Lismer died on March 23, 1969, in Montreal, Quebec, and was buried alongside other members of the original Seven on the grounds of the McMichael Canadian Art Collection. His papers and some of his sketches are preserved in the McMichael Canadian Art Collection Archives and Library.

== Awards and honours ==
- 1941: Honorary degree from Dalhousie University, Halifax;
- 1962: Canada Council Medal for his contribution to Canadian art;
- 1967: Honorary degree from McGill University, Montreal
- 1967: Canadian Centennial Medal;
- 1967: Companion of the Order of Canada.

==Legacy==
In Toronto, Lismer Hall, the auditorium at Humberside Collegiate Institute is named in his honour.
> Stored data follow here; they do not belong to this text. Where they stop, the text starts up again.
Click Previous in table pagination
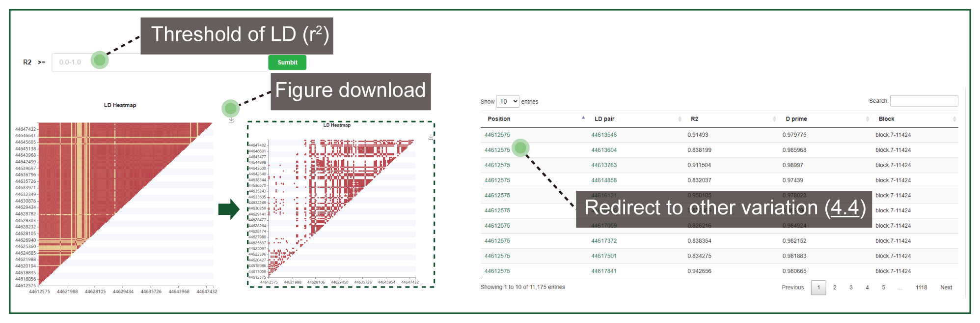 [x=792, y=288]
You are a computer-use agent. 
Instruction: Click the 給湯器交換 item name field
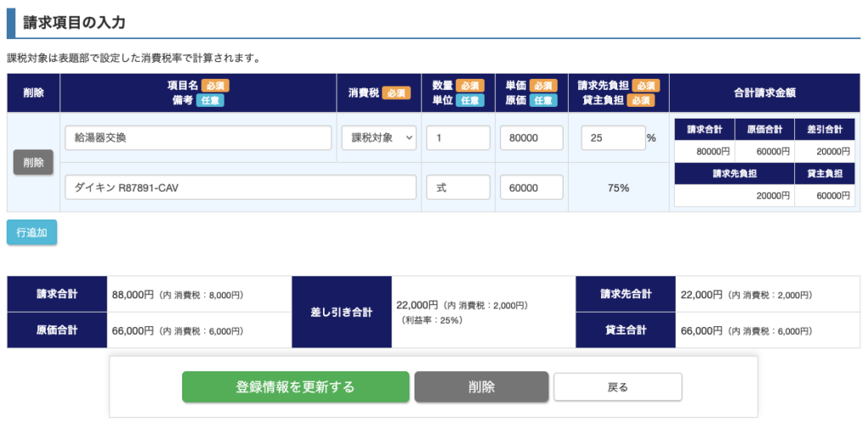[198, 138]
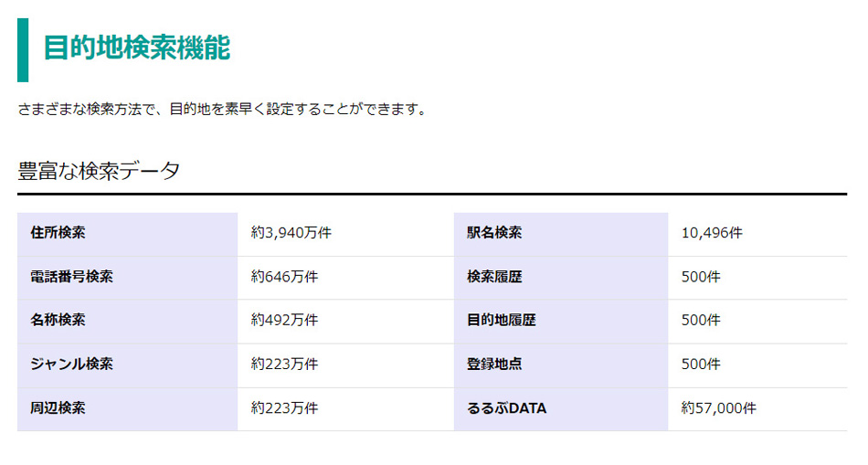Click the るるぶDATA row label
This screenshot has width=868, height=465.
pos(506,408)
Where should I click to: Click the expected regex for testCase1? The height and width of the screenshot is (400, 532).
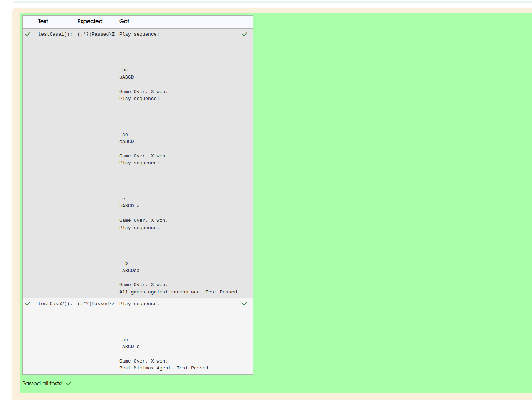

He painted one of the largest murals in Canada for the school during the 1930s that hangs on the auditorium's walls today.

Lismer has been designated as an Historic Person in the Directory of Federal Heritage Designations.

==Record sale prices==
At the June 8, 2023 Cowley Abbott Auction, Artwork from an Important Private Collection - Part II, A September Gale, Georgian Bay (1921), oil on wood, 11.5 x 16 ins ( 29.2 x 40.6 cms ), Auction Estimate: $100,000.00 - $150,000.00, realized a price of $432,000.00.

At the Cowley Abbott Auction of An Important Private Collection of Canadian Art - Part III, December 6, 2023, lot 107, Lismer's Ragged Lake, Algonquin Park, 1914, oil on canvas
30 x 22 ins (76.2 x 55.9 cms), Auction Estimate: $250,000.00 - $350,000.00, realized a price of $504,000.00.